● **Required task**: Locate each line in the data containing the string "width" (case-sensitive) and copy those lines.

Dataset items
○ ○ ○ ○
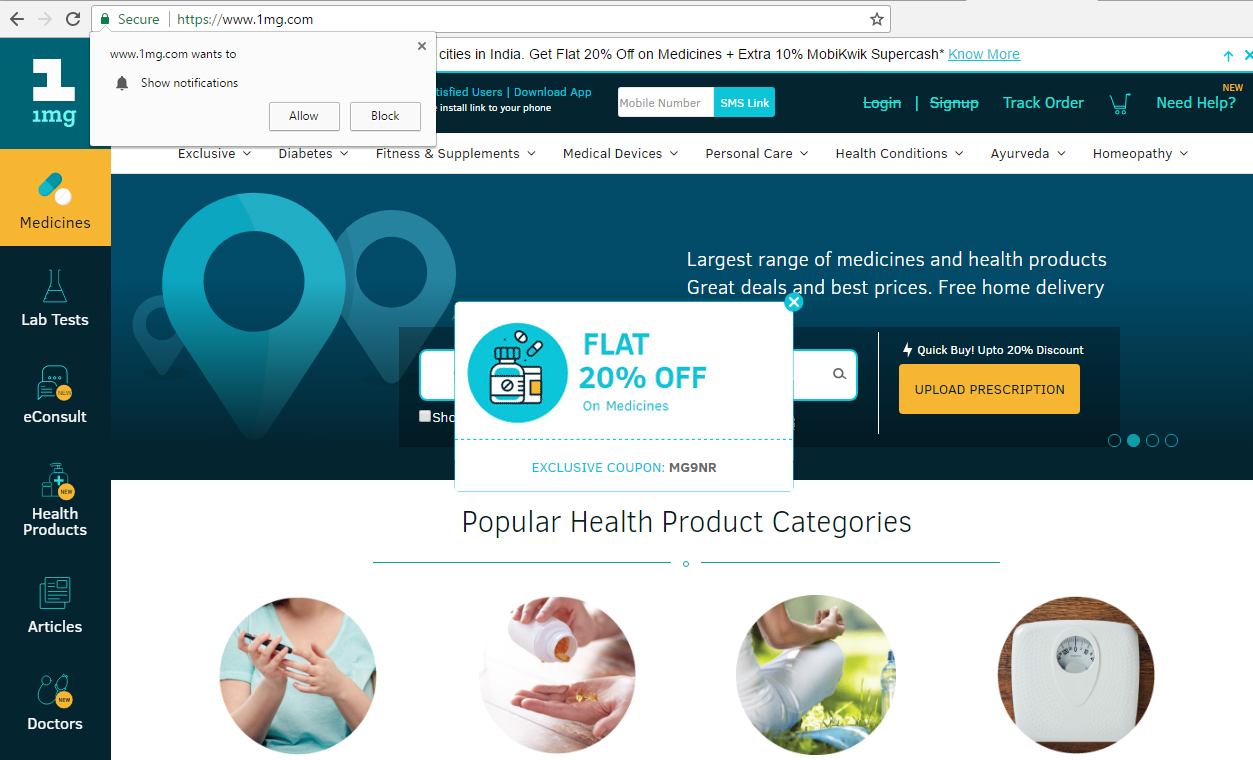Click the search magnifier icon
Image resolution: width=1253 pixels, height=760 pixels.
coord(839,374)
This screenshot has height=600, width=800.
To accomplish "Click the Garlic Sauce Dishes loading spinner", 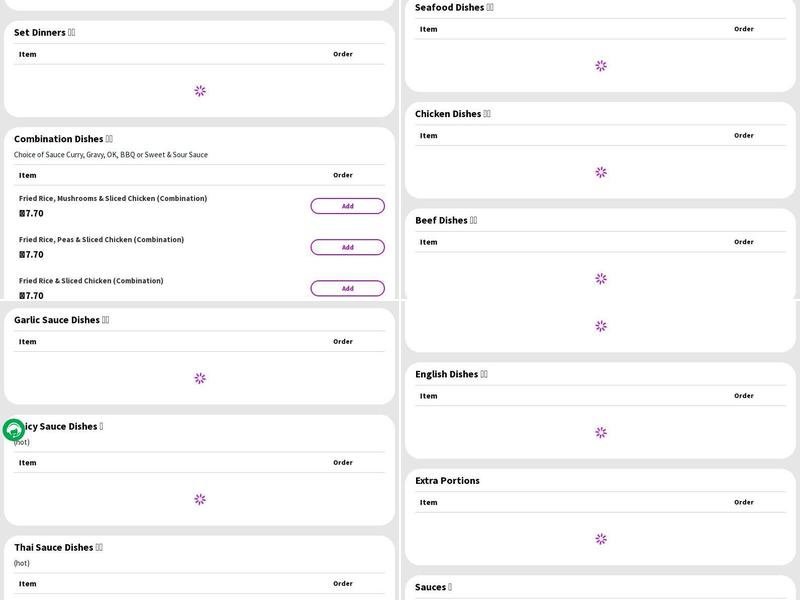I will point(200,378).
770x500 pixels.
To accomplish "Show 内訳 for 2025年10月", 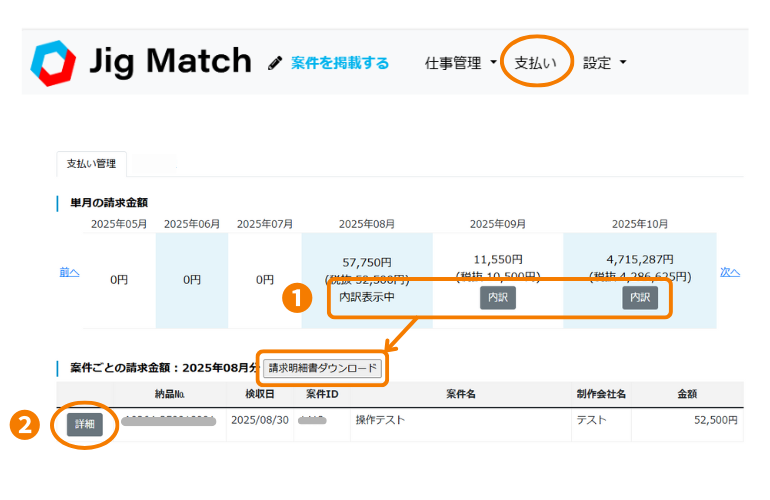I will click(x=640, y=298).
○ ○ ○ ○
● **Correct answer**:
Image resolution: width=1253 pixels, height=760 pixels.
This screenshot has height=600, width=800.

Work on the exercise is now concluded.